Task — Take every line from the entries below that includes the word "Uncheck" and copy it.

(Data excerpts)
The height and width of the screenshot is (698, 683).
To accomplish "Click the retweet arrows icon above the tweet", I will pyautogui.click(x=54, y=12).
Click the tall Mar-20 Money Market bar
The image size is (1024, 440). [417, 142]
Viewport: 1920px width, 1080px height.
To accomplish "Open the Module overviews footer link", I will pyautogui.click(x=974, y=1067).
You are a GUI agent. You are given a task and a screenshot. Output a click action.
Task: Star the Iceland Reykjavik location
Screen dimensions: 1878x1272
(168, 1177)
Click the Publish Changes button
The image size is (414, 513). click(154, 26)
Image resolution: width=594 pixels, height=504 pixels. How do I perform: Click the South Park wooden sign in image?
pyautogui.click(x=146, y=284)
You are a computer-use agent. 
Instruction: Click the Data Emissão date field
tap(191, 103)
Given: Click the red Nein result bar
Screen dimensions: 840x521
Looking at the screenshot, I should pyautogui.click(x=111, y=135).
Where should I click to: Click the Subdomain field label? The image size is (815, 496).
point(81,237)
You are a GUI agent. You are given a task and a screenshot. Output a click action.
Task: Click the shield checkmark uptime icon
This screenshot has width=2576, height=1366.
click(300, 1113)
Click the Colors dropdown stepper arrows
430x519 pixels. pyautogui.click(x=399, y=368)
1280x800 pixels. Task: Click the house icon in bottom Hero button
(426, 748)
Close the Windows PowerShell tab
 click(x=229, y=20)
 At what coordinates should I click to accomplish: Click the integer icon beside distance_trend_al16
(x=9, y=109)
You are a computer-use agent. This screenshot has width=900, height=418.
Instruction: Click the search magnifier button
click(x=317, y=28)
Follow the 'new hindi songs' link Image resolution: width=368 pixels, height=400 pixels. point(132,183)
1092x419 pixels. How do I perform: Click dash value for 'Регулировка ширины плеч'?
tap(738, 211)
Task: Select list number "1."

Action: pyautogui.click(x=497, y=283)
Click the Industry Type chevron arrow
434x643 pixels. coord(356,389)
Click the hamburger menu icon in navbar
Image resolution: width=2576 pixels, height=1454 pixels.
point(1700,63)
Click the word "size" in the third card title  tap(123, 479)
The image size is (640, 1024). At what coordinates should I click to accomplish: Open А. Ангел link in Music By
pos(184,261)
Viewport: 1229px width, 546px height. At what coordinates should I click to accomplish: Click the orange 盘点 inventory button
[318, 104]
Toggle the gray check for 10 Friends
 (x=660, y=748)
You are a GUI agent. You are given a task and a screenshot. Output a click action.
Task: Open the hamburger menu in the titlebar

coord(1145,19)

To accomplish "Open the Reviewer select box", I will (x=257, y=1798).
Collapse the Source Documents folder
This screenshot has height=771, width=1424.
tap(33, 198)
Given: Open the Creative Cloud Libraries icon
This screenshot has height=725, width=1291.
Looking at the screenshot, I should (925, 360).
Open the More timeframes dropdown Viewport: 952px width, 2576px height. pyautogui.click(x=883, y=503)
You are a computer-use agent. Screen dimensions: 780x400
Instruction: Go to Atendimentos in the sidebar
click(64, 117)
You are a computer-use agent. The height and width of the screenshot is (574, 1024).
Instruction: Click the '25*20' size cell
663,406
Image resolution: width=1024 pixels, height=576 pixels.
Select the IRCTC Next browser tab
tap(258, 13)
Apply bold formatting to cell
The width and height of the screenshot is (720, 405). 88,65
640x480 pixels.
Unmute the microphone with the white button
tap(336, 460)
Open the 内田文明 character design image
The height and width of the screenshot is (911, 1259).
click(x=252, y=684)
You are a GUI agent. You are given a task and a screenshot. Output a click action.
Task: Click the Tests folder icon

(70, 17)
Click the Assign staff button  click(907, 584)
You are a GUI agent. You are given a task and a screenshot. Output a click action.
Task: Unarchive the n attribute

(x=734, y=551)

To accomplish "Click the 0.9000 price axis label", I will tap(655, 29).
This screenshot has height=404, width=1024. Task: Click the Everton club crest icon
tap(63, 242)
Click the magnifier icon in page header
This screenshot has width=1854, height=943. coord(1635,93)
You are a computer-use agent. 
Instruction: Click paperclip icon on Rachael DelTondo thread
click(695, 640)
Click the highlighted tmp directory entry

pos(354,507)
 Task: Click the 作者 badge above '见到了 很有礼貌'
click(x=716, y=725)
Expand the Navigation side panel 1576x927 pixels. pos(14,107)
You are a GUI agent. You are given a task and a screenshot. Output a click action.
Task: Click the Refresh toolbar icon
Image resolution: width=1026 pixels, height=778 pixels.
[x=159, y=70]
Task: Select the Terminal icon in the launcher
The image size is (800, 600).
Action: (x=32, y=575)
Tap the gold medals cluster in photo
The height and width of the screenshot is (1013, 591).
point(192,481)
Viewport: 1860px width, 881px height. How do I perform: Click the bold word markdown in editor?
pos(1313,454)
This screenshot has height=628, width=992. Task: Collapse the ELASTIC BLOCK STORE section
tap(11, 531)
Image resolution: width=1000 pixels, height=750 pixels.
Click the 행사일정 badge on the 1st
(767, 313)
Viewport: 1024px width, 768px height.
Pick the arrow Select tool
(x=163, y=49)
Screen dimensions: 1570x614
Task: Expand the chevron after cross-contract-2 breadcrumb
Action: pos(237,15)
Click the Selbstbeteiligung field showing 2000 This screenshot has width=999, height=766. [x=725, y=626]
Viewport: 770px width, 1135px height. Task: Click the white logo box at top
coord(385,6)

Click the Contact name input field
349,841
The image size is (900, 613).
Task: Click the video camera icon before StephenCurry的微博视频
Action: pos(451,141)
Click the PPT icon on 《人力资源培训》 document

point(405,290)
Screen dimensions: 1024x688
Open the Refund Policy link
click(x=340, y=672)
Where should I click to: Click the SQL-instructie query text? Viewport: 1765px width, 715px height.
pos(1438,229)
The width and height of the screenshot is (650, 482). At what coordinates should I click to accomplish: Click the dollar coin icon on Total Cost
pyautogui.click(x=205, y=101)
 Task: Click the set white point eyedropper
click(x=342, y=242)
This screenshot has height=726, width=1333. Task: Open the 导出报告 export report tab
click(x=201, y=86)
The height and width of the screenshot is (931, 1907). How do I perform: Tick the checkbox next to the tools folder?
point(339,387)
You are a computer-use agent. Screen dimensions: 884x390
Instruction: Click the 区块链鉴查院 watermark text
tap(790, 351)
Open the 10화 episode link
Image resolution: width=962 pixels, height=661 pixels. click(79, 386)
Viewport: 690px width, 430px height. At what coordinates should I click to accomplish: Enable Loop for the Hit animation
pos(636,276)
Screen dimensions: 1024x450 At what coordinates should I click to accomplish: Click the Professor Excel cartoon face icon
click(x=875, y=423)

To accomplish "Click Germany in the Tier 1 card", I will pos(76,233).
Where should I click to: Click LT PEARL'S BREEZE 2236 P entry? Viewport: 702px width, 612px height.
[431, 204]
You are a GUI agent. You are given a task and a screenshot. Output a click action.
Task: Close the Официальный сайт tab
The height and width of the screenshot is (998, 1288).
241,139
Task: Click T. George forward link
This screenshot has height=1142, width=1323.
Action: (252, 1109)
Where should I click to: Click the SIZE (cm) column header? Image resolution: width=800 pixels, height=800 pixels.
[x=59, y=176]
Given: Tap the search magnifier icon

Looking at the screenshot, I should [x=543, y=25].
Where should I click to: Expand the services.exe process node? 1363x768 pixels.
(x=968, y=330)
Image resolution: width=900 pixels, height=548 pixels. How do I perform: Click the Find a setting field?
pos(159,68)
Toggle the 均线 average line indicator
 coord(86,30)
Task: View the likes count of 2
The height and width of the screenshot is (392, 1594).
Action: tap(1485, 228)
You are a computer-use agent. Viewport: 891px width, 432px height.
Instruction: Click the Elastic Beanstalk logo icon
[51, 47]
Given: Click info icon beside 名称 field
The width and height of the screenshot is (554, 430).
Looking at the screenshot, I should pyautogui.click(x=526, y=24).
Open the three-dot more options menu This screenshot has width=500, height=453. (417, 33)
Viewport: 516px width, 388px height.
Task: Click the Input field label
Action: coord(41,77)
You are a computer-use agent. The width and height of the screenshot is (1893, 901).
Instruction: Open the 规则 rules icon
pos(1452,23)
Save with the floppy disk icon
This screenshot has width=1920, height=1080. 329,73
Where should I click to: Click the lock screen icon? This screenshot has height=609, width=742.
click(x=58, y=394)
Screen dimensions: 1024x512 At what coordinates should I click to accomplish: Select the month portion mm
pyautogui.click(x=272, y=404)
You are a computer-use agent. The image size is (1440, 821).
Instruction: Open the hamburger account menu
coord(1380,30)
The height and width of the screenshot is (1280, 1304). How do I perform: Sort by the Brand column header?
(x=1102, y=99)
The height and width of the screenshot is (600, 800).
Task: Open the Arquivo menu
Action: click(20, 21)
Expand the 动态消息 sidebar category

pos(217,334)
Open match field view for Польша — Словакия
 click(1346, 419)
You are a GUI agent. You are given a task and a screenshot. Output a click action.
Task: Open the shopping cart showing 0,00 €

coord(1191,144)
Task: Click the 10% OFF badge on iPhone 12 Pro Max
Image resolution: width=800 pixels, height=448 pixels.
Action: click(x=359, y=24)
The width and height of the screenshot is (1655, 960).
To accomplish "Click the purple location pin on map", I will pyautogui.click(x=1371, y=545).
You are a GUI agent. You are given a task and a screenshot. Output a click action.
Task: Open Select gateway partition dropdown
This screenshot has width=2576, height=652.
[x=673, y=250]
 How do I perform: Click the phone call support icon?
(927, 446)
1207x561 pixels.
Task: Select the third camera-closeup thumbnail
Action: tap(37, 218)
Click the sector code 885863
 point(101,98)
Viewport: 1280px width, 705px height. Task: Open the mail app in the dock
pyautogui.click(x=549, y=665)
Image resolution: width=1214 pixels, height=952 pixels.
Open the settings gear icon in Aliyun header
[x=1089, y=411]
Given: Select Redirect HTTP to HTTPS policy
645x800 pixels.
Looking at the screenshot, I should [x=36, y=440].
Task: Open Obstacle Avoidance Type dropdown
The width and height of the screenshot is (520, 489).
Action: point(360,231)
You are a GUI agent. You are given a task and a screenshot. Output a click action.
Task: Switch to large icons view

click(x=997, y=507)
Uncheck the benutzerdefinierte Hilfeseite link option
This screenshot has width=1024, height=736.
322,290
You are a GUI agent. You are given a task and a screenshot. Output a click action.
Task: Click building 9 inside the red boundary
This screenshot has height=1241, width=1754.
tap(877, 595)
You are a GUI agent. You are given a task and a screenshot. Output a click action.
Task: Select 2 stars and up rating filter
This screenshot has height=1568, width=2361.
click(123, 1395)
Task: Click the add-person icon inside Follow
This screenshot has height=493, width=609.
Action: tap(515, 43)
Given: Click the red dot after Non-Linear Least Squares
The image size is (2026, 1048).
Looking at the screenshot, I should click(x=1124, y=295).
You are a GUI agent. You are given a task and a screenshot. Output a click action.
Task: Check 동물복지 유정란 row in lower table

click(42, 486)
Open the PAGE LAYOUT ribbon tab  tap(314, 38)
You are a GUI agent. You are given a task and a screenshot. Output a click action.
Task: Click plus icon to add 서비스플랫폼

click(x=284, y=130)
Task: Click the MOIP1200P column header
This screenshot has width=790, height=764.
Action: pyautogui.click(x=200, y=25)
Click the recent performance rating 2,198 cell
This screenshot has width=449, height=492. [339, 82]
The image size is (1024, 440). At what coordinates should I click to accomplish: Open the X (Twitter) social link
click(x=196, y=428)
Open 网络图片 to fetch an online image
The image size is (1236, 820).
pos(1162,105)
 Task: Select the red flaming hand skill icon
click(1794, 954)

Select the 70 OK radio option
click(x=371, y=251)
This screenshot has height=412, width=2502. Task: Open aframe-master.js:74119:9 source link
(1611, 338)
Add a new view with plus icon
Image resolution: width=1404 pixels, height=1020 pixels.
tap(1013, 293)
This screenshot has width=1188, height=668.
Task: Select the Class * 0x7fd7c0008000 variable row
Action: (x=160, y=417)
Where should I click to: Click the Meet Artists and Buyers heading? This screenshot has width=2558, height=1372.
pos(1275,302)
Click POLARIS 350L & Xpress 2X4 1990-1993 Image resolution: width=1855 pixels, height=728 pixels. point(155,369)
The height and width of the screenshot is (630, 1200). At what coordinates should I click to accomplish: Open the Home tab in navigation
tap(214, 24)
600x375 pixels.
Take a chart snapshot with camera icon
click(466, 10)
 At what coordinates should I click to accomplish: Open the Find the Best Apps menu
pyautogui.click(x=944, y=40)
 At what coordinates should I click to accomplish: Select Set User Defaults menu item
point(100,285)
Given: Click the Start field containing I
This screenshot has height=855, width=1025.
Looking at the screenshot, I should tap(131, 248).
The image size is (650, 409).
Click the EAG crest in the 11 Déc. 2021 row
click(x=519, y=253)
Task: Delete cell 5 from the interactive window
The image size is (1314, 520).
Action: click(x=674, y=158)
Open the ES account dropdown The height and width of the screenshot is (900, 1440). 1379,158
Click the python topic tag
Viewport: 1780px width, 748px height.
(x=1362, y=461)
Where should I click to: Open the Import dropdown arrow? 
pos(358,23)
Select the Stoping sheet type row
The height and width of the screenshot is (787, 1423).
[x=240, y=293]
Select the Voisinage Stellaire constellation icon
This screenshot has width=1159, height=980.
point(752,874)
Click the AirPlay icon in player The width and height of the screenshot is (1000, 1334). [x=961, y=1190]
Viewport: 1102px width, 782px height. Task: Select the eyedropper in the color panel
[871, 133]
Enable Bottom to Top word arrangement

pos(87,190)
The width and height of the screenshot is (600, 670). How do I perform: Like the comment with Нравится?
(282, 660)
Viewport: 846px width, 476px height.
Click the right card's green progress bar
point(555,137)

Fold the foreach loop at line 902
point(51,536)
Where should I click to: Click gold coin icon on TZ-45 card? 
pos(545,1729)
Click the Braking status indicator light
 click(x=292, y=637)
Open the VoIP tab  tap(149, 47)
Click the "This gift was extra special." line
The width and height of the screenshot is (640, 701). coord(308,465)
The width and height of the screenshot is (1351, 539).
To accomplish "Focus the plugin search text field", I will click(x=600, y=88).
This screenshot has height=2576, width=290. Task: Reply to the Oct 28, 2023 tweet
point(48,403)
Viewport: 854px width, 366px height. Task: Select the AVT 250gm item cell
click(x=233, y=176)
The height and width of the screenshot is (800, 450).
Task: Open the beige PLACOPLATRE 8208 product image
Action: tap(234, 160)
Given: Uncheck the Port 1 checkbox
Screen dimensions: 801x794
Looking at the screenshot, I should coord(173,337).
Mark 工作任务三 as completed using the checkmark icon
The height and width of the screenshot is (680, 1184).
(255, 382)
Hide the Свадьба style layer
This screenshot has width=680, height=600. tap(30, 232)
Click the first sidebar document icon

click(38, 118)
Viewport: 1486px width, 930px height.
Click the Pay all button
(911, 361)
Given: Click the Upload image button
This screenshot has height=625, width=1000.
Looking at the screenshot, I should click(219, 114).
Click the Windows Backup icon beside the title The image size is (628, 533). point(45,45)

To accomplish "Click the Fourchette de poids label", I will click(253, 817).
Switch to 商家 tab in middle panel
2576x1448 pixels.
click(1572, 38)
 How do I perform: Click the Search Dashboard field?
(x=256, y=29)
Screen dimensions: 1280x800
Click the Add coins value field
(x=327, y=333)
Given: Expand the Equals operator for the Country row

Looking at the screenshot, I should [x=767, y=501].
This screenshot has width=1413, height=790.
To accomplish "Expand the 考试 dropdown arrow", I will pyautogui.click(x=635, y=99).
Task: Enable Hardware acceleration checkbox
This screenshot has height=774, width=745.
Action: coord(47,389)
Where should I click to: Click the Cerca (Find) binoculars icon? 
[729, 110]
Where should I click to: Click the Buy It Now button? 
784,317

Task output —
Uncheck the benutzerdefinierte Hilfeseite link option
Given: Uncheck the Port 1 checkbox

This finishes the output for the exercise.